» DATA PROVIDED:

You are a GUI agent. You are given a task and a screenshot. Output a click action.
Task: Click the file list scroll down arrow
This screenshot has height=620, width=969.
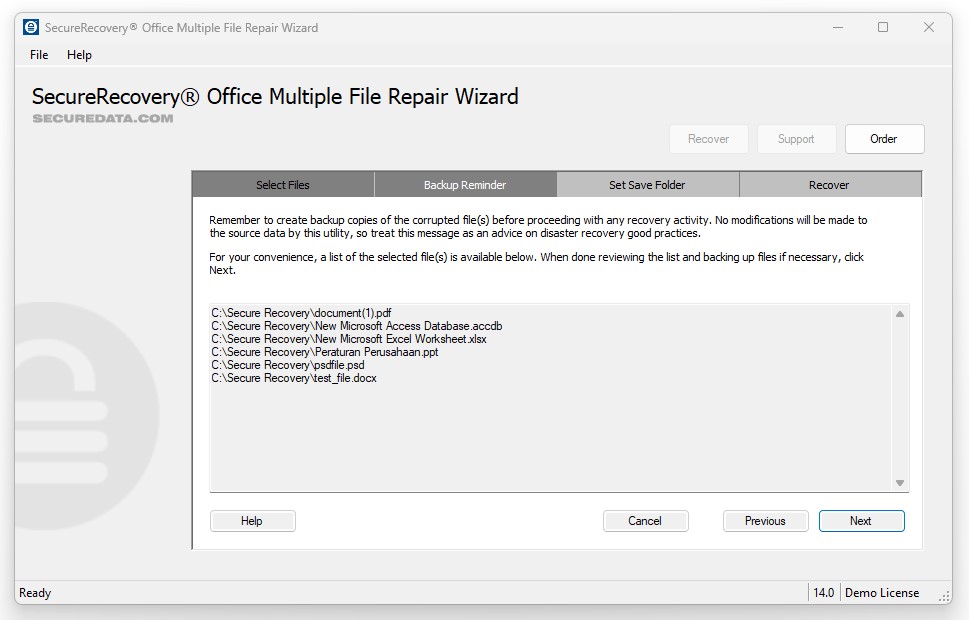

---

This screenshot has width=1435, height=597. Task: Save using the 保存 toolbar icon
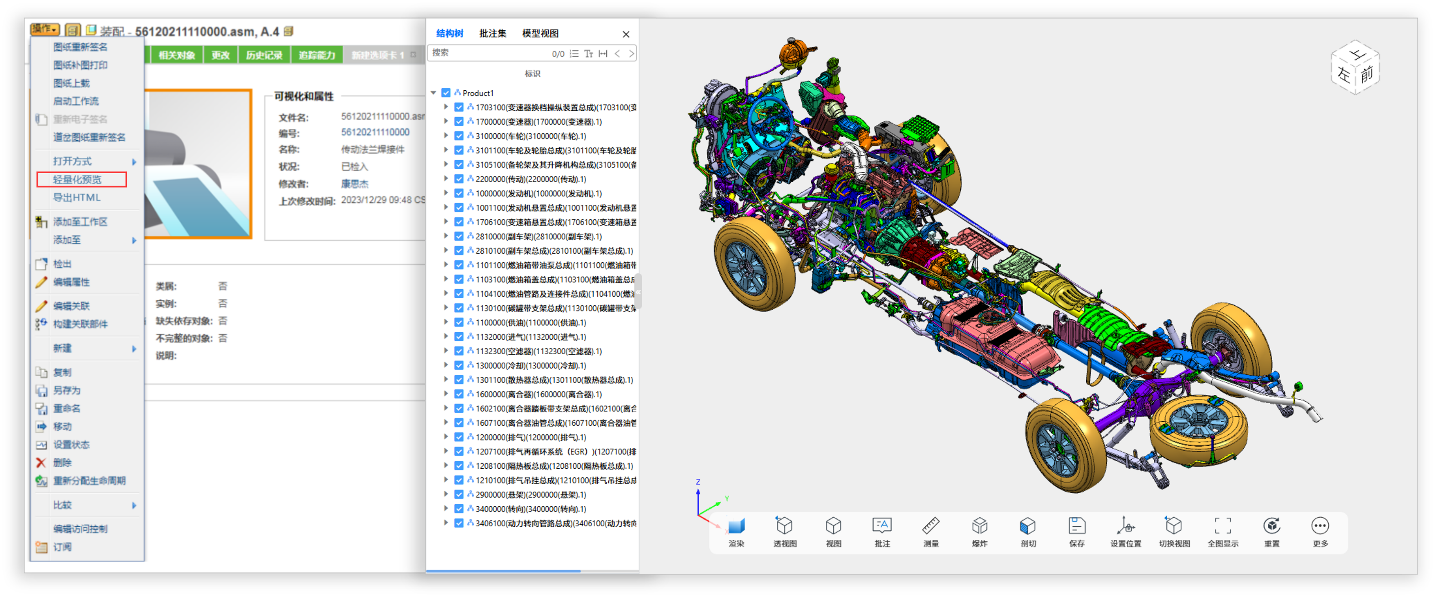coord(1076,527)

» GOAL OF THE EXERCISE: Could you restate word for word the lines above, from the one that contains "You are a GUI" through the one that contains "This screenshot has height=620, width=969.", and no others?

» EXERCISE SOLUTION:
You are a GUI agent. You are given a task and a screenshot. Output a click action.
Task: Click the file list scroll down arrow
This screenshot has height=620, width=969.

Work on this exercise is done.